## Element and text location data

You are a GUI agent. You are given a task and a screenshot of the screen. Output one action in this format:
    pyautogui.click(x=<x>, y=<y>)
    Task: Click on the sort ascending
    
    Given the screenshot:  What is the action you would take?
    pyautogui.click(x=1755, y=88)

## Task to carry out
Transcribe each item above word for word, keeping every line unchanged.

## Correct result
You are a GUI agent. You are given a task and a screenshot of the screen. Output one action in this format:
    pyautogui.click(x=<x>, y=<y>)
    Task: Click on the sort ascending
    
    Given the screenshot:  What is the action you would take?
    pyautogui.click(x=1755, y=88)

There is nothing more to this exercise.